7
$\begingroup$

I am wondering if rotating flyweights would slow down the descent of a object that is free falling down to the Earth's surface.

Please reference the conceptual drawing below:

enter image description here

This drawing is showing a cross-sectional view of a sealed hollow cylinder. Inside this hollow cylinder would be two DC electric motors with each having two rods attached to their rotor shaft and would have two thrust bearings sandwiching each rod which would allow each rod to freely pivot up or down as the motor shaft rotates.

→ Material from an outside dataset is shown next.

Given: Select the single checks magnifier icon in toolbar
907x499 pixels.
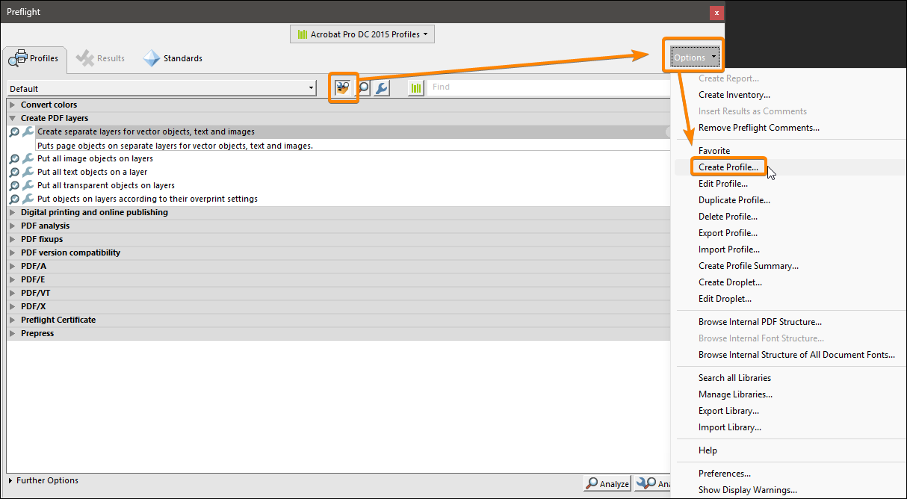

At the end of each rod will be a flyweight.

There would be a battery attached to the bottom of the cylinder to power the DC motors and to also act as a dead-weight so the cylinder remains in this upward position as it free falls down to Earth's surface. The drawing is also showing a metal plate with a hole in it located at the top of the cylinder to enable this to be dropped from a balloon or helicopter. The DC motors would be counter-rotating to each other in order to keep the cylinder from spinning around.

A balloon or helicopter would take this cylinder up to a certain height and then release it. Just before releasing it, the two DC motors will be turned on and the flyweights will be rotating at a 90 degree angle to the motors' rotor shafts.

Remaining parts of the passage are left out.